Paranoia is an overwhelming feeling of fear and suspicion that manipulates a person’s thoughts and behavior. The causes of paranoia can be mental and physical illnesses as well as prescription and illegal drugs. The most common treatments include anti-psychotic or anti-depressant drugs and psychotherapy.
The most common mental illnesses that can produce paranoia are paranoid schizophrenia, paranoid personality disorder, and Alzheimer’s disease. Paranoid schizophrenia is a form of mental illness marked by psychosis or difficulty interpreting reality. Psychosis can cause people to misinterpret the actions of people around them, producing paranoid thoughts and behavior.
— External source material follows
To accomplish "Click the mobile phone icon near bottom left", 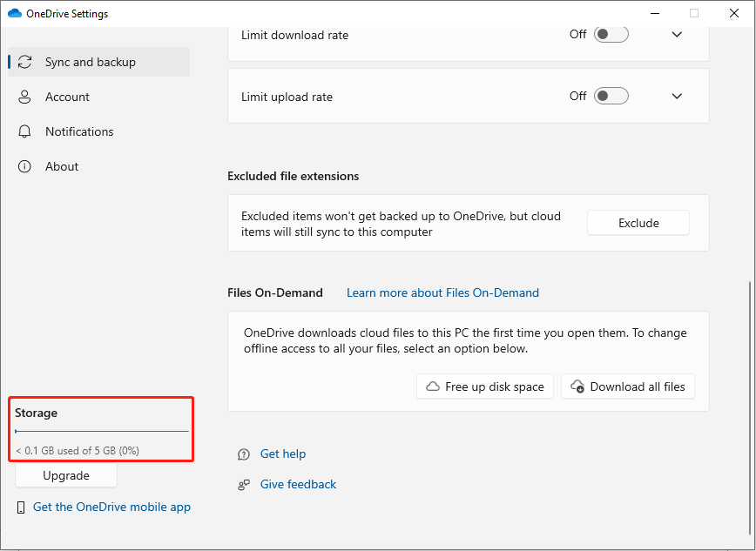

Paranoid personality disorder is a psychiatric illness marked by continual feelings of suspicious and anxieties. Alzheimer’s disease is a progressive form of dementia that affects memory and rational thought processes, and sometimes patients feel and act strongly suspicious of caregivers and family members.
Other causes of paranoia are Parkinson’s disease, Huntington disease, strokes, and brain injuries. Parkinson’s disease is a neurological disorder leading to uncoordinated movement and shaking. The medication used to treat Parkinson’s disease will sometimes cause paranoid thoughts or behavior, and switching medication or manipulating the dose may help to control this side effect. Huntington’s disease is a degenerative neurological disorder that can produce paranoia as the brain loses the ability to reason. Rare causes include stroke and brain injury, both of which can produce either temporary periods of or lasting problems with paranoia.
Several prescription medications, such as the acid reflux medication cimetidine, the muscle relaxer baclofen, some corticosteroids, amphetamines, antidepressants, and medications used to treat the human immunodeficiency virus, can also cause paranoia. In most cases when paranoia manifests, the dose of the drug can be altered to control the paranoid side effect or a different drug can be substituted. One of the most well known causes of paranoia is the use of the illegal drugs 3,4 methylenedioxymethamphetamine or ecstasy, marijuana, lysergic acid diethylamide (LSD), phencyclidine (PCP), and amphetamines. Withdrawal from these drugs may also cause difficult periods of paranoia.
Treatment for paranoia will often involve the use of anti-psychotic or anti-depressant medications. When possible, psychotherapy can be tried for receptive patients, but the overwhelming fear and suspicious thoughts of paranoid people may prevent this form of therapy from working. Psychotherapy is sometimes possible after the patient has taken anti-psychotic or anti-depressant medications for a short period of time. In more severe cases, paranoia may be treated with electroconvulsive therapy or hospitalization.